Drinking Diplomático Reserva Exclusiva Rum—with its dark caramel and vanilla on first whiff, and its rich and velvety-smooth feel as you sip—is like drinking a crème brûlée, but with a long, dry finish. Add an ice cube if you must, but it's really worth it to give it a try without first.
If you like your whiskey with a giant ice cube, then you'll really be into Mammoth Cubes—unlike ice cube trays from current competitor brands, these make eight cubes (not six) and are actually stackable, so they don't require a section unto themselves in your freezer.
Dave Arnold (you might know of his bar, Booker and Dax in NYC) won't just accept the common assumptions about cocktail technique—his mission in this excellent book is to dig into the science of how the very best drinks are made. This is a must-read for inquisitive types who like to host cocktail hour at home.
Punt e Mes is both bitter and sweet, like a rich bottled vermouth cocktail that'll please lovers of Italian amari. It's delicious stuff, wonderful chilled on its own and fantastic with Cynar, lemon, salt, and orange bitters in this cocktail. If your favorite drinker hasn't tried it, make the introduction.
If you're following my advice to buy someone julep cups, you might as well go all the way and grab a canvas Lewis bag as well: It's used to smash ice into a fine powder with a mallet. Unless, of course, the person you're buying for already has an ice crusher.

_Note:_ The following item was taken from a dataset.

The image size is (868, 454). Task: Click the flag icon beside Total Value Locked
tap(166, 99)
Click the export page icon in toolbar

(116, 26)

If you want to start making legit espresso at home, this machine from Breville is a great investment. We like that it has a built-in burr grinder that will stay set at whatever dosage you've decided is best for your shot, as well as an adjustable pre-infusion time. Getting the hang of it—and dialing in—takes a while, but ultimately, the results are impressive.

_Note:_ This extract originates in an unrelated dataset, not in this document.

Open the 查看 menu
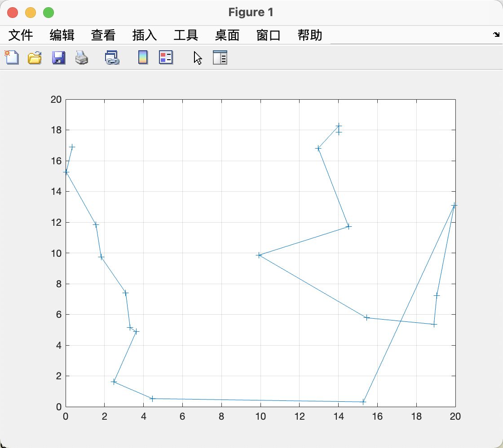click(x=102, y=35)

My good friend and former Food & Wine coworker, Kristin Donnelly, runs this awesome lip balm company called Stewart & Claire with her husband, Phil. Every lip balm she makes uses great ingredients that you wouldn't hesitate to smear all over your mouth, but even cooler are the scents she comes up with, many of them inspired by foods and cocktails. Recently she teamed up with the talented folks at Death & Co, a great NYC cocktail bar, to develop three limited-edition scents. I've been walking around with "Smoky" in my back pocket for the past couple of months: It's inspired by the smoky scent of Scotch and mezcal cocktails, using smoked olive oil, along with citrus and spice notes, to achieve that effect. It's like a mezcal Negroni or Rob Roy for your lips, but subtle enough to sit under your nose all day.

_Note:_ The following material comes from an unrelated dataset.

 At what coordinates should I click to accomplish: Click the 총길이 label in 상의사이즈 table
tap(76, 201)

Anyone who appreciates Scotch (or good spirits in general) will embrace Nikka's exquisite whiskies. The Taketsuru Pure Malt is named for the company's founder, who studied in Scotland before bringing whisky distilling back to Japan. This bottling has a slight fruity character, with lingering sherry on the finish.
This remarkable book, from Martin and Rebecca Cate of San Francisco's Smuggler’s Cove, traces the birth and evolution of exotic drinks and tiki bars—bars that embodied an American escapist fantasy. A lively exploration of our country's drinking history (and the current tiki scene), it's essential reading for rum lovers, offering the best categorization we've encountered of the head-spinningly diverse spirit. The mai tai recipe is great, too.
Having The Cocktail Chronicles at your side is like having a friend who always knows a good drink recipe for whatever you've got on hand. It doesn't talk your ear off or suggest something with a dozen ingredients. Instead, it shares classics, recent spins on classics, and drinks you've never heard of but can easily mix up and enjoy, and the introductions are never preachy or boring. This book will appeal to full-on cocktail fanatics and newbies alike; there's something delicious on every page.
This is the electric kettle of my coffee-delayed dreams. It has an elegant gooseneck spout that makes pouring a thin, controlled stream easy (very helpful for Chemex and other pourover coffee methods), and a base with controls that allow you to set a specific temperature and hold it there.